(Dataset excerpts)

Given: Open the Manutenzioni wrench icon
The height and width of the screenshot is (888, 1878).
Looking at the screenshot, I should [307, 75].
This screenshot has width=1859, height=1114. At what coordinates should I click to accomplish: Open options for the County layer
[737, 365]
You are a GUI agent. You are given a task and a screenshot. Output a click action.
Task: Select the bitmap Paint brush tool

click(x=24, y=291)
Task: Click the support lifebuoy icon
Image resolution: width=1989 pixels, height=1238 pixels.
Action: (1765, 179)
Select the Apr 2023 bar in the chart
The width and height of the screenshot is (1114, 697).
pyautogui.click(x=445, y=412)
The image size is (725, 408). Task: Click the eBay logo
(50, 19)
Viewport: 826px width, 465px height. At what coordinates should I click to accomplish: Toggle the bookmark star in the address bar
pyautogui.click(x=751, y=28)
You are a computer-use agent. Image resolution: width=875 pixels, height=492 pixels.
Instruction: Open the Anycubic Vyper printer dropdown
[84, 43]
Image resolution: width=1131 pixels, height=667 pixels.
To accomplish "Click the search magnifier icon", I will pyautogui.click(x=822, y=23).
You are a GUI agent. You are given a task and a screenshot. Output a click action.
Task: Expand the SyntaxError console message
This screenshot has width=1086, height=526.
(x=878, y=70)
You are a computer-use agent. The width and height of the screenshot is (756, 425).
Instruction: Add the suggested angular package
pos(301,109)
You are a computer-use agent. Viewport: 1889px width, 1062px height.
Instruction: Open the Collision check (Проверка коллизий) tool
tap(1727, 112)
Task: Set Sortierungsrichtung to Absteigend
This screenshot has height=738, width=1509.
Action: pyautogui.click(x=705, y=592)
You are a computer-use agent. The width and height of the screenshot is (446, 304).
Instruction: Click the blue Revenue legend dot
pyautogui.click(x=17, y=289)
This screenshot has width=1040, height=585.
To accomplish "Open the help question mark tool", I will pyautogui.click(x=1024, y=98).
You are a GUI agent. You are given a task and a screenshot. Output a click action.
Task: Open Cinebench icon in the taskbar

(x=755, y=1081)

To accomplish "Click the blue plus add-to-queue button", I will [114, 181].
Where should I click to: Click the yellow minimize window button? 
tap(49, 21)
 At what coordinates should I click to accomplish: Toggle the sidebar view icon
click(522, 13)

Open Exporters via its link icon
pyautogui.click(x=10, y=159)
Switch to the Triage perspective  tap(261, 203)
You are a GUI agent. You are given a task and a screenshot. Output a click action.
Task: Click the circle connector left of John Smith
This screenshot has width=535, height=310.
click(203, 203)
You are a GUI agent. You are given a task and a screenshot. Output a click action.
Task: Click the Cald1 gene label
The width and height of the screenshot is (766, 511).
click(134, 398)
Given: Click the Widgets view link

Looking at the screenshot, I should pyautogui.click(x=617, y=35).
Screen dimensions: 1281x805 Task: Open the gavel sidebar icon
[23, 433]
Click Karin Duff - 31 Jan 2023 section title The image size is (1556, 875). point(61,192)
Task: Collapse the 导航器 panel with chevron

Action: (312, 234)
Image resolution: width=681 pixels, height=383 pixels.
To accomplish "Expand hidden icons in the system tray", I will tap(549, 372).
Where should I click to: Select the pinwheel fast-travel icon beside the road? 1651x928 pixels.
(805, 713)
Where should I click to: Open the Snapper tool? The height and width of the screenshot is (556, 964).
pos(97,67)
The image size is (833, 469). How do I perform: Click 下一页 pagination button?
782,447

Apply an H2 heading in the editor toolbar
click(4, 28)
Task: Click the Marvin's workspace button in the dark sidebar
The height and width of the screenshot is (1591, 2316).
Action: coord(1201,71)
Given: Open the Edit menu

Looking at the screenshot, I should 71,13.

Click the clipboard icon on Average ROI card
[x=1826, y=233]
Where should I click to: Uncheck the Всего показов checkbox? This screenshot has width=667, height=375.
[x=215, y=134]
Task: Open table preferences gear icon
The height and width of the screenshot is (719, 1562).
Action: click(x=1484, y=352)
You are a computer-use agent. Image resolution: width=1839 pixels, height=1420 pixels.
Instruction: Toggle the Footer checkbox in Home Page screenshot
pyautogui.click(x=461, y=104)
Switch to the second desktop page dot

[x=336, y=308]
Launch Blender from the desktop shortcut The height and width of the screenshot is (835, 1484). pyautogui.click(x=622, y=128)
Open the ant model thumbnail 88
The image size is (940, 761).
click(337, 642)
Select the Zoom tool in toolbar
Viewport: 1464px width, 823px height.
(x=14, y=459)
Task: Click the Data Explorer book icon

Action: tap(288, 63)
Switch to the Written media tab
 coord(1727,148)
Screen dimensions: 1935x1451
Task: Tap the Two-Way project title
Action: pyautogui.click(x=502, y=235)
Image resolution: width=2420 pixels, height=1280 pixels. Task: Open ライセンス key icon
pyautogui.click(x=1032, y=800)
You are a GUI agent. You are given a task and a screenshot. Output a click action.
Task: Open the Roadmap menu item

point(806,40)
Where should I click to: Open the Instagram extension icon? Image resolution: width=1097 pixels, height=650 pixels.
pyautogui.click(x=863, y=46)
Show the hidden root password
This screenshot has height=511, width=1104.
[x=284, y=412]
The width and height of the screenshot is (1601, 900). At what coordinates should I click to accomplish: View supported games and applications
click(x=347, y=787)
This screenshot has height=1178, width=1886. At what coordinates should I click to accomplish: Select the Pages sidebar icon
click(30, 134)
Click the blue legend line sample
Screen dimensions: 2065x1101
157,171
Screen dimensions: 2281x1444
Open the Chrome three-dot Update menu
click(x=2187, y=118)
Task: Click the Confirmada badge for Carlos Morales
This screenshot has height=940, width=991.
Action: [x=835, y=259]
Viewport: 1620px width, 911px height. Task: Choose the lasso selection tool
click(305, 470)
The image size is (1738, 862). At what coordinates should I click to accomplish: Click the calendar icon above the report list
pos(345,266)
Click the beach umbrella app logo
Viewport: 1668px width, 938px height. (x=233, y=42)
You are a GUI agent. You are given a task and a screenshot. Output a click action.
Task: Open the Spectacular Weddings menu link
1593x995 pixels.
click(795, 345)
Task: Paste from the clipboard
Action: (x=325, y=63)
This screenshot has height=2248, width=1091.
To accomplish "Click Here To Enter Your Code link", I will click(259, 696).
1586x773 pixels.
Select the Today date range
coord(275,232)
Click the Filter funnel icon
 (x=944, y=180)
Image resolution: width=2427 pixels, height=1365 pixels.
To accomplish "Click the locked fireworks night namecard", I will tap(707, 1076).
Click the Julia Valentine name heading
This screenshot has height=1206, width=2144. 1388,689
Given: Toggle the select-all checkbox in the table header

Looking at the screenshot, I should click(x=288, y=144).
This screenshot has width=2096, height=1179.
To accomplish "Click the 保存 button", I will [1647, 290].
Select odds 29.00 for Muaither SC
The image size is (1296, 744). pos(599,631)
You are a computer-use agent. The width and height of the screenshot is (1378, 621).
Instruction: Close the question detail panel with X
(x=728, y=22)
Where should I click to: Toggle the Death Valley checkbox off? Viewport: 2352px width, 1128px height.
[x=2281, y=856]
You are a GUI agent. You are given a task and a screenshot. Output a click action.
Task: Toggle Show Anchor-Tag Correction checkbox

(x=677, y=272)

WORK TO BE COMPLETED -
The string "will" may appear in the entries. Say how many lines contain it, as a bare number.

WRITTEN SOLUTION -
7